### PASSAGE SHOWN

┄┄┄┄┄┄

As you begin this experience of Vipassana meditation, it will be helpful to sit in a comfortable, upright posture. You may have your eyes closed or open and softly downcast. This formal sitting meditation will help you to create the foundations in the mind, upon which you can develop the ability to turn all of life’s activities into the experience of mindfulness. 
It is recommended that you listen to this tape at least once daily practicing along with it to gain a sense of the flavour, rhythm, and balance of this practice. In addition, you can enrich your experience by finding other moments throughout the day to use the self-observational skills you are developing. 
Now, taking up the practice – we will be intentionally cultivating two powerful mental factors or abilities; these are concentration and mindfulness. Concentration is that ability of mind that allows us to focus on one object and stay there. Mindfulness is an all-encompassing awareness which allows us to notice what’s going on in the body and the mind in successive moments of consciousness. 
You now have an opportunity and invitation to turn your attention inward to rest from the usual activities of mind for a few moments. As you turn inward, it can be with a questioning attitude; a kind of interest, “what is going on in this moment?”, “what invitations to awareness are present?”

┄┄┄┄┄┄

### PROBLEMS TO SOLVE
(A) Answer these from the Vipassana passage:
(i) What two options does it give for the eyes during sitting?
(ii) How often does it recommend listening to the tape?
(iii) Which two mental factors will be intentionally cultivated?
(B) List every quality of the practice that the Vipassana passage says practicing along with the tape helps you get a sense of.
(C) Reproduce the Vipassana passage from "As you begin" down to "you are developing.".

### DATA EXTRACT
┄┄┄┄┄┄

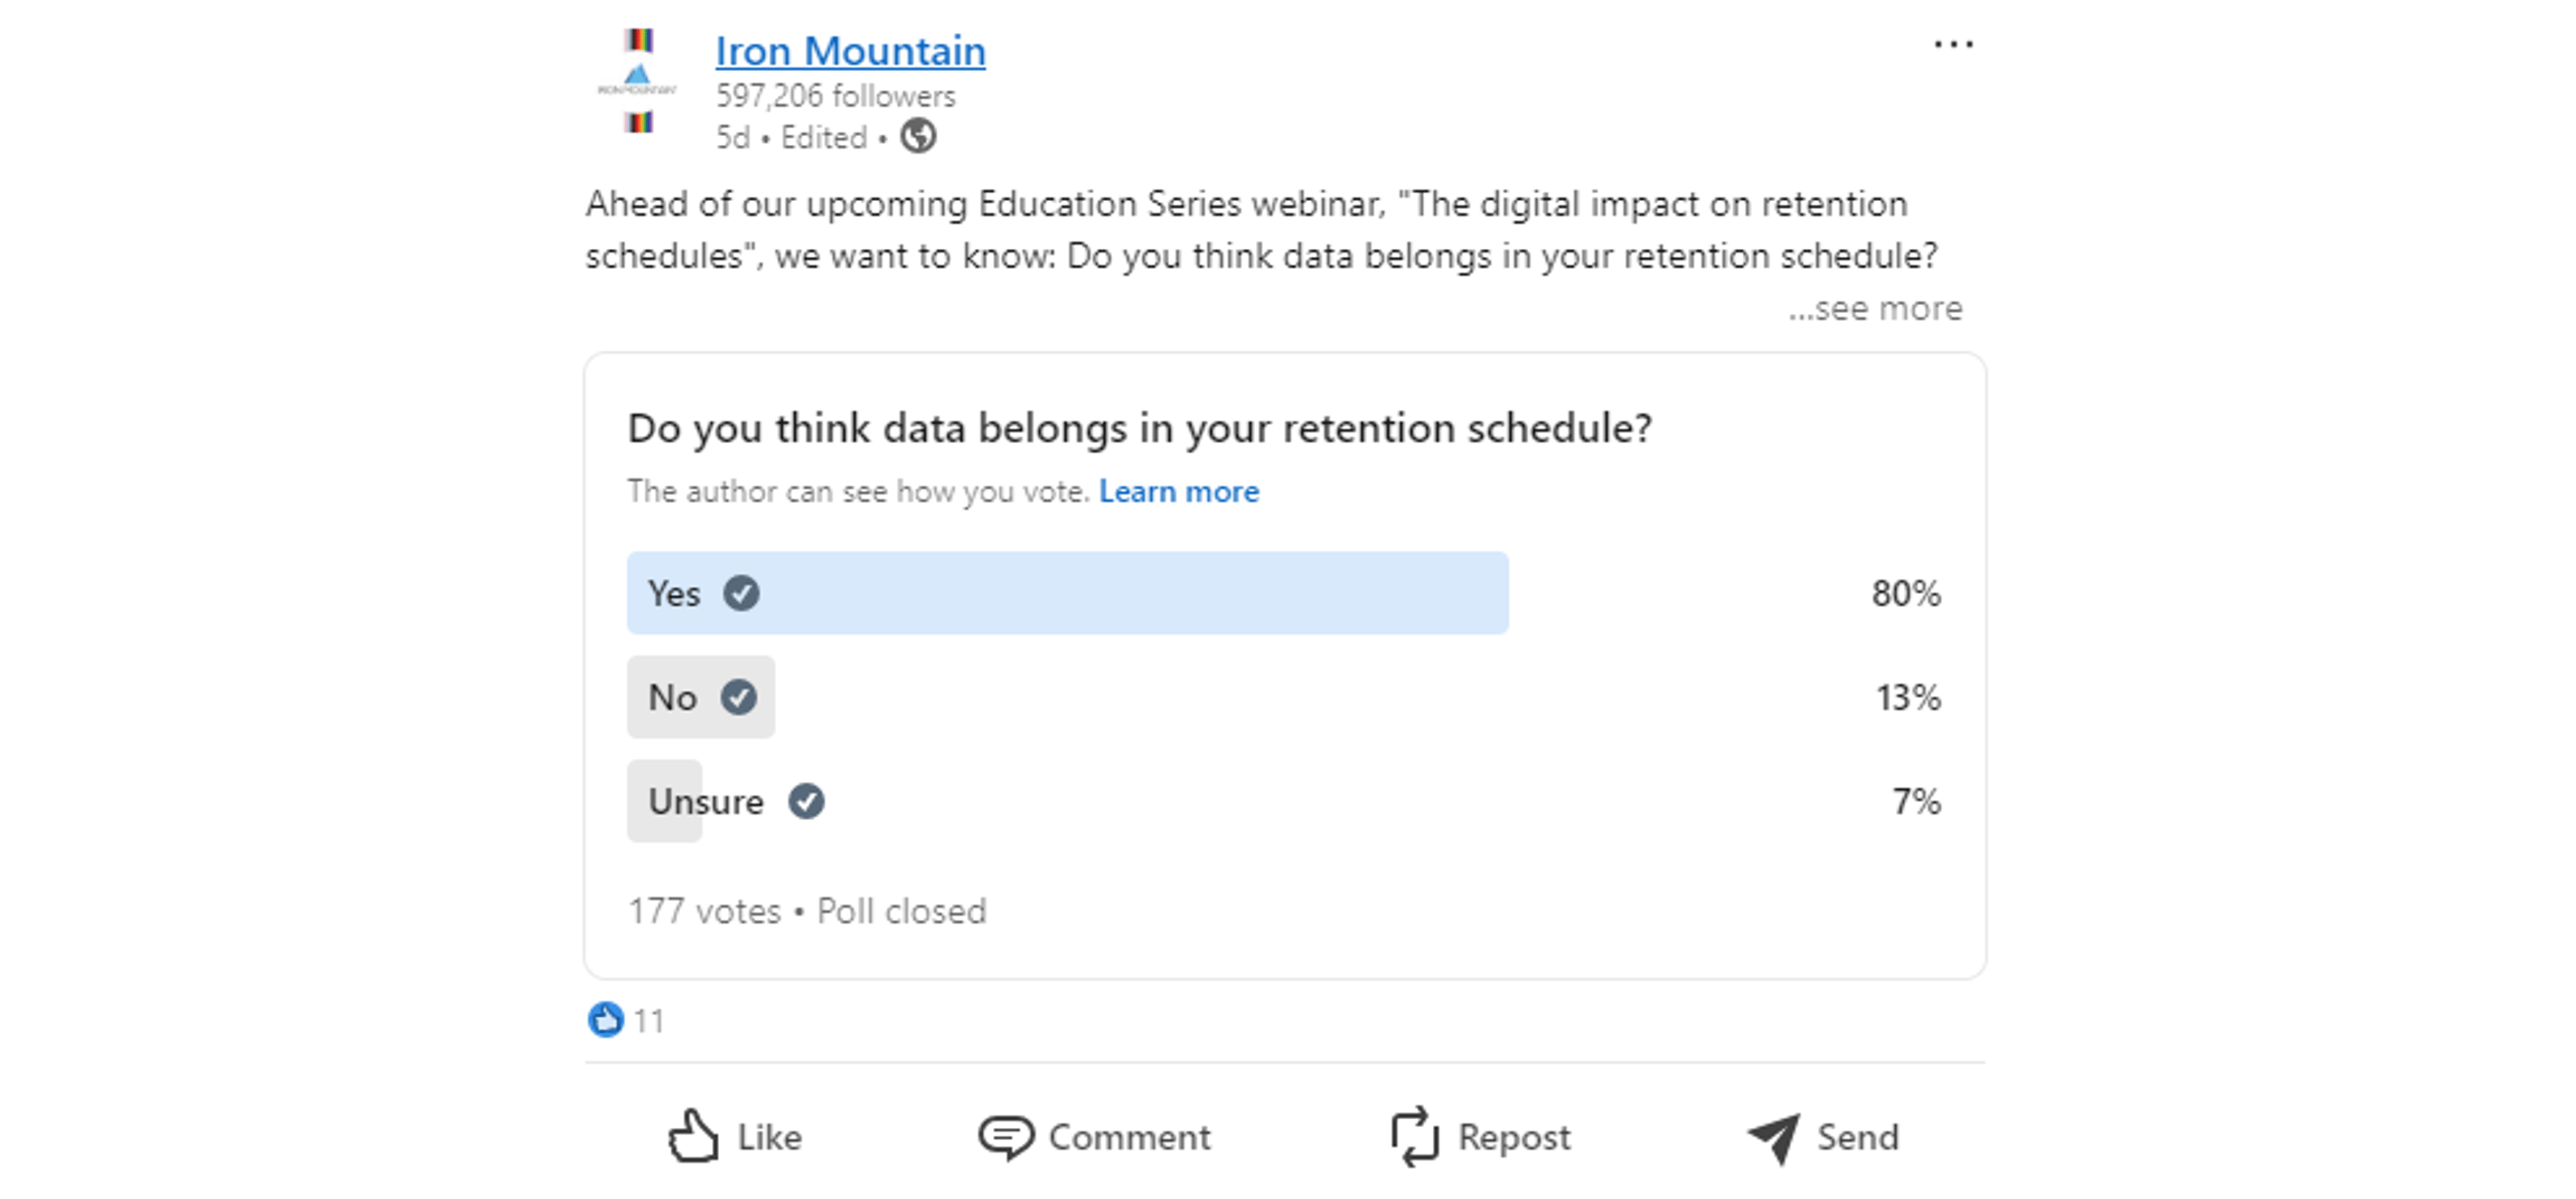Click the Yes option progress bar
Viewport: 2576px width, 1199px height.
pos(1065,593)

┄┄┄┄┄┄

### RESULTS IN ORDER
(A)
(i) Closed, or open and softly downcast.
(ii) At least once daily.
(iii) Concentration and mindfulness.

(B) flavour, rhythm, balance

(C)
As you begin this experience of Vipassana meditation, it will be helpful to sit in a comfortable, upright posture. You may have your eyes closed or open and softly downcast. This formal sitting meditation will help you to create the foundations in the mind, upon which you can develop the ability to turn all of life’s activities into the experience of mindfulness. 
It is recommended that you listen to this tape at least once daily practicing along with it to gain a sense of the flavour, rhythm, and balance of this practice. In addition, you can enrich your experience by finding other moments throughout the day to use the self-observational skills you are developing.